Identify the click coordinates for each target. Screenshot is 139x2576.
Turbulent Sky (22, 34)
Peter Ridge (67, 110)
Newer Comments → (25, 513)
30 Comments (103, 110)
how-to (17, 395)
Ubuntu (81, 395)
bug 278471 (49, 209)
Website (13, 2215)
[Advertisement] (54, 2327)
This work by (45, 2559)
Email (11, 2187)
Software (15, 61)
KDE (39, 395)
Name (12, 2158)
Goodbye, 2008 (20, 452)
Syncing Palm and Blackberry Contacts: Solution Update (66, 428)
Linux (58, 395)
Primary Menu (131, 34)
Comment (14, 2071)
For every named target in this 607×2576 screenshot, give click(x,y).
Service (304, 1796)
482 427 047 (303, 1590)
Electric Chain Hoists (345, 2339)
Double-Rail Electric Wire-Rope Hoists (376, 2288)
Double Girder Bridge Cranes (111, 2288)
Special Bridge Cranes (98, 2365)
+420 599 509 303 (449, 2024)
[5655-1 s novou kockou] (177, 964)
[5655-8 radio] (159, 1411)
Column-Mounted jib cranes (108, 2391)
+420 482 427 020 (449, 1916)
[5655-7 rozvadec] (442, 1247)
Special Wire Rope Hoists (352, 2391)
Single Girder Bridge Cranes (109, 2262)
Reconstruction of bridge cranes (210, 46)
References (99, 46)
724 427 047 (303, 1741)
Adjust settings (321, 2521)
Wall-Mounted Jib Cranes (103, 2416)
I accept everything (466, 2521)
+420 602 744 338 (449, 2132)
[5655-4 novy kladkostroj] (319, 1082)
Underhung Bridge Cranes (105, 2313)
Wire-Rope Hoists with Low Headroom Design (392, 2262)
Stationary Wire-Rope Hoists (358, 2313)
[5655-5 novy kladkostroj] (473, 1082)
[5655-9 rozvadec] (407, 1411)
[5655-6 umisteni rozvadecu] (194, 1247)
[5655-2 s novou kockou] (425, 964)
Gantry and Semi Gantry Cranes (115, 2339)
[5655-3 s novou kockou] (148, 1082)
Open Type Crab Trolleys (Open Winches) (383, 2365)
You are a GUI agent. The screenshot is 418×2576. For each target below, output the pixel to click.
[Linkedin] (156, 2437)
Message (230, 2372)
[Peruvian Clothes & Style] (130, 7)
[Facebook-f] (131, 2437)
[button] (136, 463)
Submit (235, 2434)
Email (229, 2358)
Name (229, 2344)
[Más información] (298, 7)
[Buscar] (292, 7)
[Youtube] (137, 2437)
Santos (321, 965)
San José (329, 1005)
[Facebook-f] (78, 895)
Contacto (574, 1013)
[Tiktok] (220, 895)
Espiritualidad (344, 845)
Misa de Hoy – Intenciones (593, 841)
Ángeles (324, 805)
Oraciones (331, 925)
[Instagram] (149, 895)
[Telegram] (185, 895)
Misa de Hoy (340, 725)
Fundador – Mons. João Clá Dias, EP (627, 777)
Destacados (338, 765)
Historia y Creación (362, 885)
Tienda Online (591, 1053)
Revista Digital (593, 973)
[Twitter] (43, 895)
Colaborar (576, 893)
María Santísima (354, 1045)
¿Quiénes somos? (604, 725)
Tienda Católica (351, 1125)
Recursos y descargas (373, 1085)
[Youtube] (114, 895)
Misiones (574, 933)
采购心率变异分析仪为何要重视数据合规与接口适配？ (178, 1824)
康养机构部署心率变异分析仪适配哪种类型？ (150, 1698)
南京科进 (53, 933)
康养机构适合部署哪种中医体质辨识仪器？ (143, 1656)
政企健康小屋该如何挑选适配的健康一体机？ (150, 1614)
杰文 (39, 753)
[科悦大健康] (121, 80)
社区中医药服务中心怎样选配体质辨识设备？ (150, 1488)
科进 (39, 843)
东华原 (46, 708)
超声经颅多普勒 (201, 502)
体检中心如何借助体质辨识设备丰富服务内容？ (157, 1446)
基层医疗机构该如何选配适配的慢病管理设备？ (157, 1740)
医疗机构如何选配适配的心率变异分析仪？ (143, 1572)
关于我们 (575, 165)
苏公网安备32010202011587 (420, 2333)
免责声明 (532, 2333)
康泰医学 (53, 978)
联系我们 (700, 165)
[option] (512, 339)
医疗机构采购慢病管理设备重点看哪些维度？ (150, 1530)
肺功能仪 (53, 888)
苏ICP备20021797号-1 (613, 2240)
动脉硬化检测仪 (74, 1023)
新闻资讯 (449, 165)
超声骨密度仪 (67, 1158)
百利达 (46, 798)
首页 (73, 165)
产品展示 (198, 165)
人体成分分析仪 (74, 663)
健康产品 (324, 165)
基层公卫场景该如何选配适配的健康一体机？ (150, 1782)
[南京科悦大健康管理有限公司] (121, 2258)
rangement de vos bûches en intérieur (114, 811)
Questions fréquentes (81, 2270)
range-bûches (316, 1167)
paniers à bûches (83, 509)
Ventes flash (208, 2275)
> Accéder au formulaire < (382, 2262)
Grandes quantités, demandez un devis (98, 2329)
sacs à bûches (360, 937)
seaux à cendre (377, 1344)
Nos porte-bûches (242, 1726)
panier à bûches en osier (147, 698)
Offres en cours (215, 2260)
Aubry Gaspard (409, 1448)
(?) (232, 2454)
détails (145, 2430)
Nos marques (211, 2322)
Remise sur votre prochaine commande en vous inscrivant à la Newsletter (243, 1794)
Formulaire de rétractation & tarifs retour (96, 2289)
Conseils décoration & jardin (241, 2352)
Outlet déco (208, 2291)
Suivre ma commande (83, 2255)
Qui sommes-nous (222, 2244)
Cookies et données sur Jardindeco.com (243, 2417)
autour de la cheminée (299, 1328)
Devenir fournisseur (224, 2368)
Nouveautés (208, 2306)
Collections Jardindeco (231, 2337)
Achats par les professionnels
-*-*-
Try it: Begin at the line that has "seaux à cendre (377, 1344)" in the entries above; stop after the line that has "Nos marques (211, 2322)". Transcribe exactly those lines and no others.

Output of the task:
seaux à cendre (377, 1344)
Nos porte-bûches (242, 1726)
panier à bûches en osier (147, 698)
Offres en cours (215, 2260)
Aubry Gaspard (409, 1448)
(?) (232, 2454)
détails (145, 2430)
Nos marques (211, 2322)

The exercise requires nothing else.